**INSTRUCTIONS FOR THE TASK**
Continue the passage below on migfilin peptides and integrin activation, picking up after its final sentence.

**PASSAGE PROVIDED**
Using NMR experiments, we observed that β1 CT peptide causes substantial shifts upon interaction with FLNA repeat 21. Furthermore, by NMR, we confirmed binding of R9 conjugated migfilin peptides to FLN repeat 21 and found that the spectral shifts were very similar to the CR7 conjugated migfilin cell permeable peptides and, that the R9 conjugated peptide induced significant (p<0.05) activation of integrin αIIbβ3 in platelets as measured with the activation specific mAb PAC1 as compared to the MT peptide (Fig. S1) and platelet aggregation (not shown). The differential in the PAC-1 binding induced by the WT and MT peptide was greater at 50 µM compared to 10 µM, and this concentration was used to test the effects of the peptides on activation of integrins in HUVECs and circulating blood cells. As shown in Fig. 3A, WT peptide induced significantly higher (p<0.05) activation of β1 integrins than the MT peptide in HUVECs as measured by binding of the β1 activation specific mAb, HUTS-4. Blockade of αVβ3 integrin by LM609 antibody prevented fibrinogen binding of HUVECs treated with migfilin peptides (data not shown) further confirming that migfilin peptides target integrin activation. Thus, the WT migfilin peptide induced substantial activation of both β1 and β3 integrins in HUVEC.

Figure 3. Integrin activation of β1 and β2 integrins with MT and WT migfilin peptides.

(A) HUVECS or (B) human neutrophils were treated with 50 µM wild type (WT) and mutant (MT) migfilin peptides for 5 min at 37°C. Using flow cytometry, HUTS-4 binding or CBRM1/5 binding was then measured to evaluate the extent of β1 or β2 integrin activation, respectively. Data are representative of 3 independent experiments. Values are means± S.E * denotes p<0.05. As a positive control Mn2+ was again used for β1 integrin activation assay.

**INFORMATION PROVIDED**
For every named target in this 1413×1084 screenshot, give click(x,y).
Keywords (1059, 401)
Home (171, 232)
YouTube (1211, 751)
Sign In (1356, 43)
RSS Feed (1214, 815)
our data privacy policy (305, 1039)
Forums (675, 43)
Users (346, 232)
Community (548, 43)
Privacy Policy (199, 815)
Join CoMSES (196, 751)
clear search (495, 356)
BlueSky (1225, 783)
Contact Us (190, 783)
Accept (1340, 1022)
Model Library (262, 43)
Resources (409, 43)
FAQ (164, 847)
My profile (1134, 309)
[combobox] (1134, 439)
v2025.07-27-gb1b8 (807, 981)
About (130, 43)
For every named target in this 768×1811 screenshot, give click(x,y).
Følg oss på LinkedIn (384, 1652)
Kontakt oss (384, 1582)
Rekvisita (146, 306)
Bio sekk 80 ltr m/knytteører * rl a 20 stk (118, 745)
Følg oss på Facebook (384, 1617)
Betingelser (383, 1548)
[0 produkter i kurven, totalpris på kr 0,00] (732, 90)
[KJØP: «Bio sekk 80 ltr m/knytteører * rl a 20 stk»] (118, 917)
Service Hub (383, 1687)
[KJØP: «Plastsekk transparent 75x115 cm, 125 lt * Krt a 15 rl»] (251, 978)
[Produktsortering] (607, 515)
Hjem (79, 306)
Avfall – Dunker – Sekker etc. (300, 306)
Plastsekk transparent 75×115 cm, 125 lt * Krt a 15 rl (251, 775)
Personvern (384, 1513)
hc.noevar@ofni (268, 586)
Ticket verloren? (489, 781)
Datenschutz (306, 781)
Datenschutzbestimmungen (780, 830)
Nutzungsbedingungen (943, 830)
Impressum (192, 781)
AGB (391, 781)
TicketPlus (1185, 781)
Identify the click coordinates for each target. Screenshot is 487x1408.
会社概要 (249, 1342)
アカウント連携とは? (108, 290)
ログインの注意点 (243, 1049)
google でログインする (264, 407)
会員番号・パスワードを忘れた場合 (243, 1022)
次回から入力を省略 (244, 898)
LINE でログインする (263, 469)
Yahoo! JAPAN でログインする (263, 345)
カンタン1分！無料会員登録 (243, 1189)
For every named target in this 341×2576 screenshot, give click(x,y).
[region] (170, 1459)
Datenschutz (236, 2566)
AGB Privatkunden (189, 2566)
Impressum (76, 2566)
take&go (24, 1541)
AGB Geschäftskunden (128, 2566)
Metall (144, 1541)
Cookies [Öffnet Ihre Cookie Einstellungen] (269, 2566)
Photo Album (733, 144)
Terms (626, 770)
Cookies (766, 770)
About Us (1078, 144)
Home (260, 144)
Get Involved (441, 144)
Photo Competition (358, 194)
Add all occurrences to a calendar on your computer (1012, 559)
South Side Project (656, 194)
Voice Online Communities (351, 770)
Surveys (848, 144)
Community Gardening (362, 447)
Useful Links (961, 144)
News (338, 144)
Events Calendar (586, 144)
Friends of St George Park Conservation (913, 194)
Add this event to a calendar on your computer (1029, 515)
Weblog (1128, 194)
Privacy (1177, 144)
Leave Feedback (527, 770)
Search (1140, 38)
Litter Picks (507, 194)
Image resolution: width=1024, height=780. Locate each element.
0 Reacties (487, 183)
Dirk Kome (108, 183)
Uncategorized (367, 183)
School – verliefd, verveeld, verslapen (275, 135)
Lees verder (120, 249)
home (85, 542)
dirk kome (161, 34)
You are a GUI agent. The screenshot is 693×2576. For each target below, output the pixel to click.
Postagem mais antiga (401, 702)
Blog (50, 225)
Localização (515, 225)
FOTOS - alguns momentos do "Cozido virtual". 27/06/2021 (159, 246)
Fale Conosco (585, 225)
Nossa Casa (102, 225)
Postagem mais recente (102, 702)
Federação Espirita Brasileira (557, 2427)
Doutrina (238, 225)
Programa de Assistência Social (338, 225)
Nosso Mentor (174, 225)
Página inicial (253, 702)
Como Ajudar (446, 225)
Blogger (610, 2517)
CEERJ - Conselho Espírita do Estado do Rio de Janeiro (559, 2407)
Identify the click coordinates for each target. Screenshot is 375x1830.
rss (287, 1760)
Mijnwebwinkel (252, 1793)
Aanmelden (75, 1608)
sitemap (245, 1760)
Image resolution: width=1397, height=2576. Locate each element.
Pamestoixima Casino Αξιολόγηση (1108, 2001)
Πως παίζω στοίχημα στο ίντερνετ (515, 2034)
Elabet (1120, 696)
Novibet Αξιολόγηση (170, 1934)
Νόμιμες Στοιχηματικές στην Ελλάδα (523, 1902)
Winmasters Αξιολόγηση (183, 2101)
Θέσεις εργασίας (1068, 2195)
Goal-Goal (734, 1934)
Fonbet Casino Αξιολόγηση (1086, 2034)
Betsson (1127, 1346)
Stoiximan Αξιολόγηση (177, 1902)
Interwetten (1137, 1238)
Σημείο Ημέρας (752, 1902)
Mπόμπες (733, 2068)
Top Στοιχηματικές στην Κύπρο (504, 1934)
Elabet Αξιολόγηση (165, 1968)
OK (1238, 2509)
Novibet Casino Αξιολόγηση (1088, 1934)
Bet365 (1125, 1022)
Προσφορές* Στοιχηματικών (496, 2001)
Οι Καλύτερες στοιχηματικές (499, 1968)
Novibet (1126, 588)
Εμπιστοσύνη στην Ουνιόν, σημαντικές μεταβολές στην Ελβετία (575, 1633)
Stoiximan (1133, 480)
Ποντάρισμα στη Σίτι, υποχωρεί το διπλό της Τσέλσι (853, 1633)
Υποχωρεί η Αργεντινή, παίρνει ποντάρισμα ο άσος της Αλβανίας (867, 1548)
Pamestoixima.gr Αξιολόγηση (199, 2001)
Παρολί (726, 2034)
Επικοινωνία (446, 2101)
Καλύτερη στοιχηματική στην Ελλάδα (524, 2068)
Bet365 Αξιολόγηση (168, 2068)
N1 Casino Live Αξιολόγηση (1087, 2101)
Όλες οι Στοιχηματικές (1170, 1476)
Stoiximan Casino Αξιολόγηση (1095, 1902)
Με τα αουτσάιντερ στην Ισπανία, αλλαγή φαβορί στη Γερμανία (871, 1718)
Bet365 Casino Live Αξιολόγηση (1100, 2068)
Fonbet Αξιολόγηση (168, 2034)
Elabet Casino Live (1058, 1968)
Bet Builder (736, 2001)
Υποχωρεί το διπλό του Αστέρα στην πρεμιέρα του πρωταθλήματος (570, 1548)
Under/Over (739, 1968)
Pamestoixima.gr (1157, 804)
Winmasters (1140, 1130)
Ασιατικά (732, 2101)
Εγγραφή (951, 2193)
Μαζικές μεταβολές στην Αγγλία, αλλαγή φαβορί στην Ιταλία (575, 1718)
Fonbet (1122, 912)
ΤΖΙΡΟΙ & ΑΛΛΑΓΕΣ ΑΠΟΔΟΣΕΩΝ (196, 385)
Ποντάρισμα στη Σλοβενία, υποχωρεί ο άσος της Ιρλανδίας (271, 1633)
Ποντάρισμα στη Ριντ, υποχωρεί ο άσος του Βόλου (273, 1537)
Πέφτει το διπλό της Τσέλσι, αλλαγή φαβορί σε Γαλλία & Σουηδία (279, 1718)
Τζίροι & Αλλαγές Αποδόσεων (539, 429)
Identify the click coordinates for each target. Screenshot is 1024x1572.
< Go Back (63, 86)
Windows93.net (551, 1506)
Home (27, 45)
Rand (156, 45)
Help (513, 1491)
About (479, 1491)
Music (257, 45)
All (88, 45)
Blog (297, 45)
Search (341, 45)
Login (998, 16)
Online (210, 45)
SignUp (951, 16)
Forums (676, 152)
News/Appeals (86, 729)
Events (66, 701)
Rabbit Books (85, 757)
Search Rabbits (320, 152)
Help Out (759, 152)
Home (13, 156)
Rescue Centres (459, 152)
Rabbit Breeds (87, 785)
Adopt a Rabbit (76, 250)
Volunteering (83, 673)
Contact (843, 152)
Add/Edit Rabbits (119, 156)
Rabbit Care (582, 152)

**OUTPUT FOR THIS EXERCISE**
To extend these observations to the β2 integrins in blood neutrophils, we treated human neutrophils with these cell permeable migfilin peptides. As shown in Fig. 3B, the WT peptide induced a response as high as PMA (positive control). The effect of the WT migfilin peptide on αMβ2 activation was also significantly higher (p<0.05) than the MT migfilin peptide. Translocation of αMβ2 from an internal pool to the cell surface occurs when neutrophils are activated with inflammatory stimuli [35], but 50 µM WT migfilin peptide induced only a modest (34% increase) in αM surface expression as assessed by FACS (data not shown). Thus, the measured increase in CBRM1/5 binding (2-fold with respect to resting neutrophils) induced by the peptide is due primarily to activation of cell-surface αMβ2 and not due to its translocation to the cell surface. The high affinity of migfilin to FLN [5], [34], [36] makes it difficult to construct a mutant migfilin peptide that will completely abolish FLN-binding, but the mutant migfilin peptide was still substantially less potent in inducing αMβ2 activation than the WT peptide (Fig. 3B).

Role of migfilin in β1, β2 & β3 integrin-mediated responses

siRNA was used to reduce endogenous migfilin expression in HUVEC. As assessed by Western blots of cell extracts collected 48 hr after transfection with either migfilin siRNA or control siRNA, the migfilin protein levels were significantly reduced by the migfilin siRNA (Fig. 4A). Densitometric scans of the gels and normalization to the actin loading control estimated the reduction by the migfilin siRNA to be >70%. We then measured two integrin dependent responses, spreading and migration, in the HUVEC treated with the migfilin siRNA or the control siRNA. Migfilin knockdown resulted in a significant (p<0.01) reduction in spreading of HUVECs on fibronectin, an interaction mediated by integrin α5β1, based on comparison of the areas of the cells. This effect was obvious at 30 min and was still apparent 1 hour after spreading on the substratum (Fig. 4B). On fibrinogen, a αVβ3 ligand, the area of cells depleted in migfilin was also significantly smaller (p<0.01) than that of control siRNA treated HUVEC at the 30 min time point. Although these cells did spread with time, even at 1 hr, they failed to reach the levels of spreading observed with HUVECs treated with control siRNA (p<0.05) (Fig. 4C).

Figure 4. Effect of migfilin depletion on integrin-dependent functions in HUVECs.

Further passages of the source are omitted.